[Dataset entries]
____
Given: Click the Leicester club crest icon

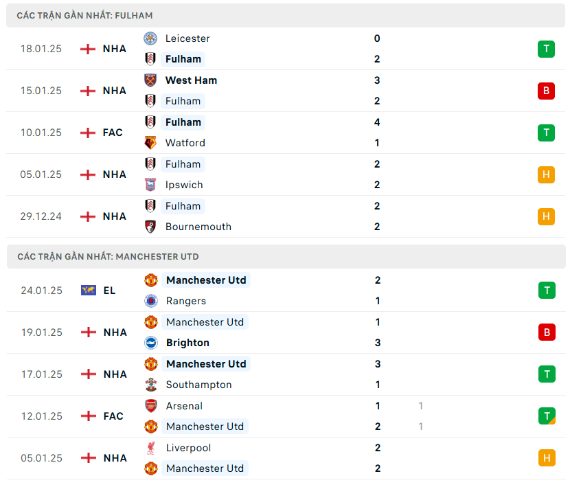Looking at the screenshot, I should 150,38.
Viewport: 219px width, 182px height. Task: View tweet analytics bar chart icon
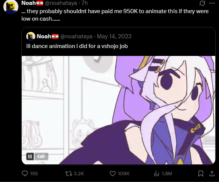click(x=156, y=174)
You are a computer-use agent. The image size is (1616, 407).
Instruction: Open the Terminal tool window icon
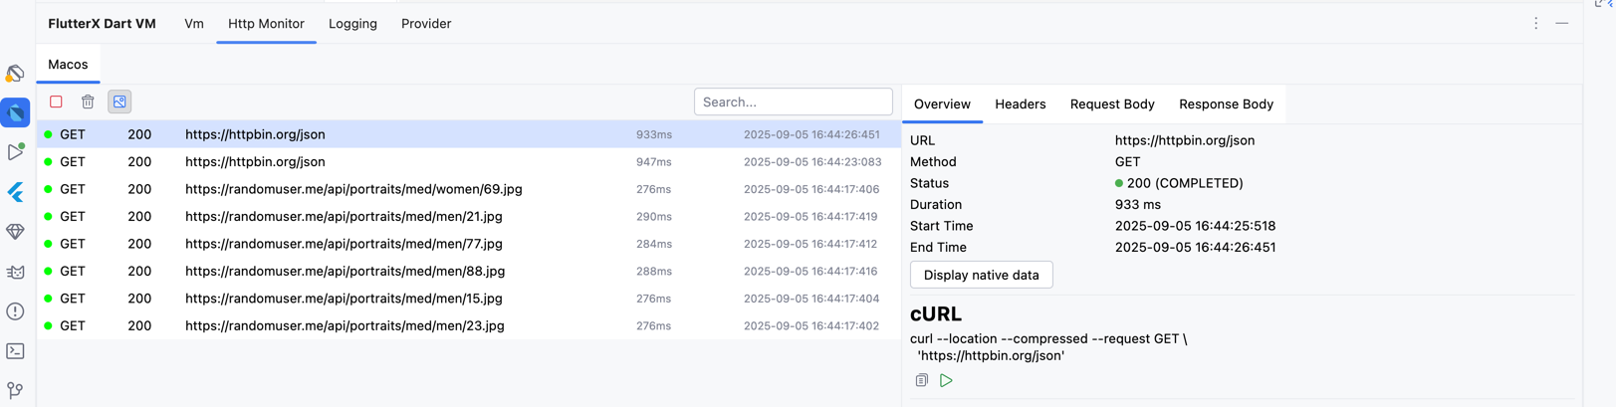15,351
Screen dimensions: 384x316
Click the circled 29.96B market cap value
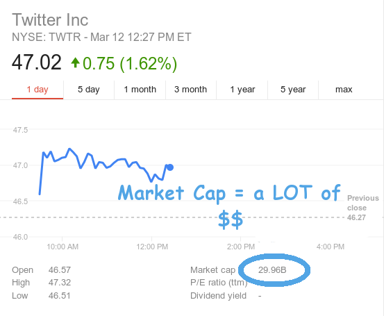tap(272, 270)
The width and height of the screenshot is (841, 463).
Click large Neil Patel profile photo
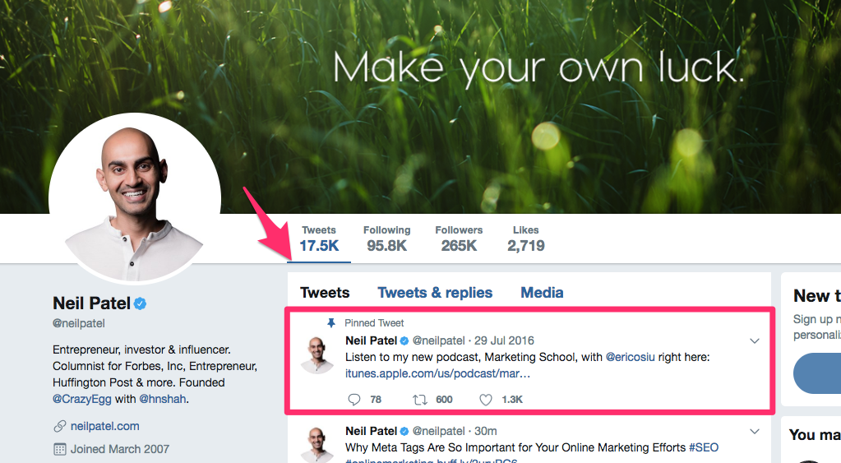[x=135, y=198]
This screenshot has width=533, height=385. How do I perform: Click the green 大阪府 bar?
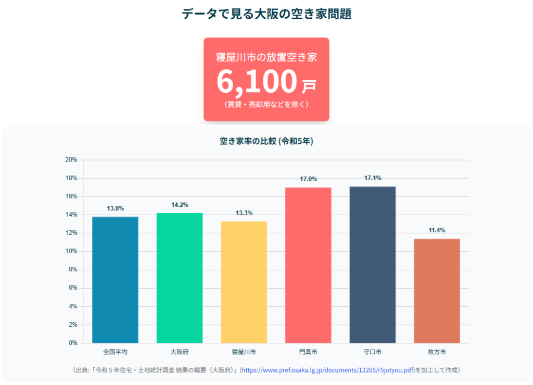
____
Prompt
A faithful, word-for-word copy of the records above, pictures left out, is the answer.

Task output
Given: Click the Leicester club crest icon

Looking at the screenshot, I should 150,38.
Viewport: 219px width, 182px height. Task: View tweet analytics bar chart icon
click(x=156, y=174)
You are a computer-use agent. The image size is (1616, 407).
Instruction: Open the Terminal tool window icon
15,351
Screen dimensions: 384x316
Click the circled 29.96B market cap value
tap(272, 270)
The width and height of the screenshot is (841, 463).
Click large Neil Patel profile photo
[x=135, y=198]
This screenshot has width=533, height=385. How do I perform: Click the green 大阪府 bar?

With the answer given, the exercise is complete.